Sentenza Sentenza Cassazione Civile n. 21392 del 26/07/2021

Cassazione civile sez. III, 26/07/2021, (ud. 09/03/2021, dep. 26/07/2021), n.21392

LA CORTE SUPREMA DI CASSAZIONE

SEZIONE TERZA CIVILE

Composta dagli Ill.mi Sigg.ri Magistrati:

Dott. TRAVAGLINO Giacomo – Presidente –

Dott. DI FLORIO Antonella – Consigliere –

Dott. DELL’UTRI Marco – rel. Consigliere –

Dott. PELLECCHIA Antonella – Consigliere –

Dott. CRICENTI Giuseppe – Consigliere –

ha pronunciato la seguente:

ORDINANZA

sul ricorso 38009-2019 proposto da:

A.O., elettivamente domiciliato in ROMA, presso la

CANCELLERIA della CORTE SUPREMA DI CASSAZIONE, rappresentato e

difeso dall’avvocato FRANCESCO ROPPO;

– ricorrente –

contro

MINISTERO DELL’INTERNO, (OMISSIS), elettivamente domiciliato in ROMA,

VIA DEI PORTOGHESI 12, presso l’AVVOCATURA GENERALE DELLO STATO, che

lo rappresenta e difende;

– resistente –

avverso la sentenza n. 2278/2019 emessa dalla CORTE D’APPELLO DI

BOLOGNA depositata in data 02/08/2019;

udita la relazione della causa svolta nella camera di consiglio del

09/03/2021 dal Consigliere Dott. MARCO DELL’UTRI.

 

Fatto

RILEVATO

Che:

A.O., cittadino della (OMISSIS), ha chiesto alla competente commissione territoriale per il riconoscimento della protezione internazionale, di cui al D.Lgs. 25 gennaio 2008, n. 25, art. 4:

(a) in via principale, il riconoscimento dello status di rifugiato politica, D.Lgs. 19 novembre 2007, n. 251, ex art. 7 e ss.;

(b) in via subordinata, il riconoscimento della “protezione sussidiaria” di cui al D.Lgs. 19 novembre 2007, n. 251, art. 14;

(c) in via ulteriormente subordinata, la concessione del permesso di soggiorno per motivi umanitari, D.Lgs. 25 luglio 1998, n. 286, ex art. 5, comma 6 (nel testo applicabile ratione temporis);

a sostegno della domanda proposta, il ricorrente ha dedotto di essere fuggito dal proprio paese per il timore di essere ucciso dai parenti della propria fidanzata, deceduta a seguito di un tentativo di aborto;

la Commissione Territoriale ha rigettato l’istanza;

avverso tale provvedimento A.O. ha proposto, ai sensi del D.Lgs. 25 gennaio 2008, n. 25, art. 35, ricorso dinanzi al Tribunale di Bologna, che, con ordinanza del 4/4/2018, in parziale accoglimento del ricorso, ha riconosciuto, in favore dell’istante, un permesso di soggiorno per motivi umanitari;

tale decisione, appellata all’amministrazione dell’interno, è stata riformata dalla Corte d’appello di Bologna che, con sentenza in data 2/8/2019, ha disatteso anche la domanda proposta da A.O. per il conseguimento della protezione umanitaria;

a fondamento della decisione assunta, la corte territoriale ha evidenziato l’insussistenza dei presupposti per il riconoscimento della protezione umanitaria in favore dell’originario ricorrente, tenendo conto della sostanziale e complessiva inattendibilità del relativo racconto di vita e, in ogni caso, dell’insussistenza di un’effettiva situazione di vulnerabilità suscettibile di giustificare il riconoscimento dei presupposti per la protezione invocata;

il provvedimento della Corte d’appello è stato impugnato per cassazione da A.O. con ricorso fondato su tre motivi d’impugnazione, illustrati da successiva memoria;

il Ministero dell’Interno, non costituito nei termini di legge con controricorso, ha depositato atto di costituzione ai fini dell’eventuale partecipazione all’udienza di discussione della causa.

## Dati forniti
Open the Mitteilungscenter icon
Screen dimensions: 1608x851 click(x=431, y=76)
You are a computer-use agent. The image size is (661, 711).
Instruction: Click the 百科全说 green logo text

## Obiettivo
Nel testo fornito, con quale provvedimento e in quale data il Tribunale di Bologna ha riconosciuto all'istante il permesso di soggiorno per motivi umanitari?

## Output attività
Con ordinanza del 4/4/2018.